Kiefer A Tierra de los dos rios Zweistromland

Terre des deux fleuves

« Pour moi, l’art est l’unique possibilité d’établir un lien entre les choses qui n’ont pas de sens et celles qui en ont un. Je vois l’Histoire comme quelque chose de synchrone, qu’elle se réfère tant aux Sumériens qu’à la mythologie allemande. Pour moi, les anciennes sagas ne sont absolument pas vieilles. Ni non plus la Bible. Quand tu la lis, la plupart des choses ont déjà été formulées. » (1)

 

 

 

Anselm Kiefer, Terre des deux fleuves (Zweistromland) emulsion, acrylique, plomb, sel produit par électrolyse et condensateur à plaques de zinc sur toile, 416 x 710 cm.
Guggenheim Bilbao Museoa

Introduction

Anselm Kiefer (Donaueschingen, Allemagne, 1945) est né quelques mois avant la bataille finale de la Deuxième Guerre Mondiale et au cours de sa jeunesse il a été témoin des conséquences de la guerre moderne et de la division de son pays natal, de la reconstruction d’une nation fragmentée dont il a vécu la lutte pour renaître de ses cendres. L’artiste s’est consacré à explorer les liens entre la mythologie et l’Histoire allemande et comment ceux-ci ont contribué à la montée du fascisme. Nombre de ses toiles — immenses paysages et intérieurs architecturaux, où il incruste souvent du sable et de la paille — invoquent l’héritage littéraire et politique allemand avec d’abondantes références au poème épique médiéval La chanson des Nibelungen, ou au dictateur nazi Adolf Hitler (1889–1945). Pour l’un de ses premiers projets, la série de 1969 Occupations (Besetzungen), Kiefer s’est photographié lui-même faisant le salut nazi en différents endroits de France, d’Italie et de Suisse. Plus tard, quand il s’installe dans le sud de la France au début des années quatre-vingt-dix, l’iconographie de l’artiste s’élargit pour toucher à des questions plus universelles concernant la civilisation, la culture et la spiritualité, en recourant à des sources comme l’alchimie, les mythes anciens et la kabbale.

--------

Reprenez mot pour mot le passage du texte sur Anselm Kiefer compris entre « Anselm Kiefer, Terre » et « 416 x 710 cm. », bornes incluses.

Données fournies
--------

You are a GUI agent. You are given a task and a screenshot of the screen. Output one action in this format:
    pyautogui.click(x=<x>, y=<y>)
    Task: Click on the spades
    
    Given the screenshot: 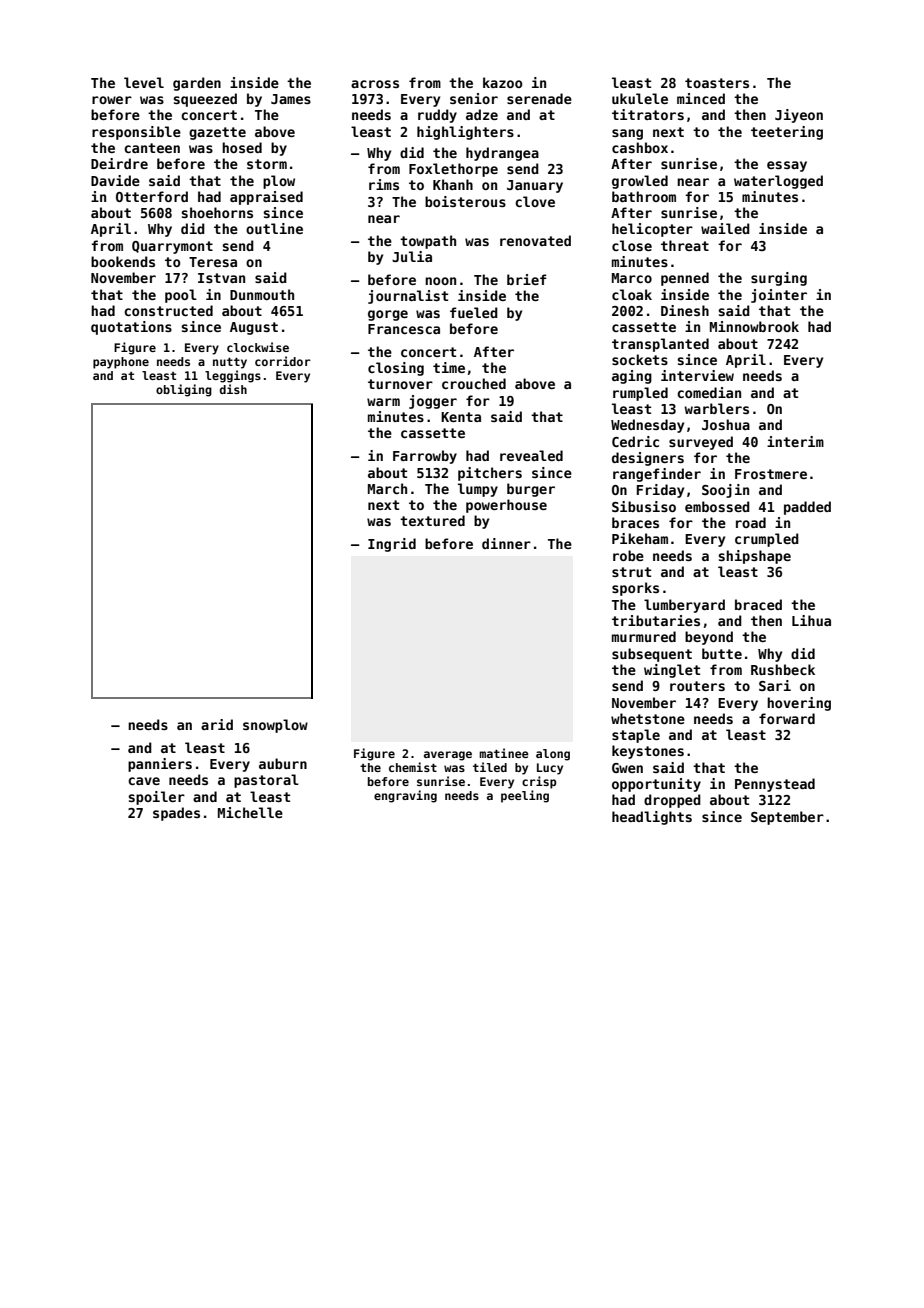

--------

Réponse rédigée
Anselm Kiefer, Terre des deux fleuves (Zweistromland) emulsion, acrylique, plomb, sel produit par électrolyse et condensateur à plaques de zinc sur toile, 416 x 710 cm.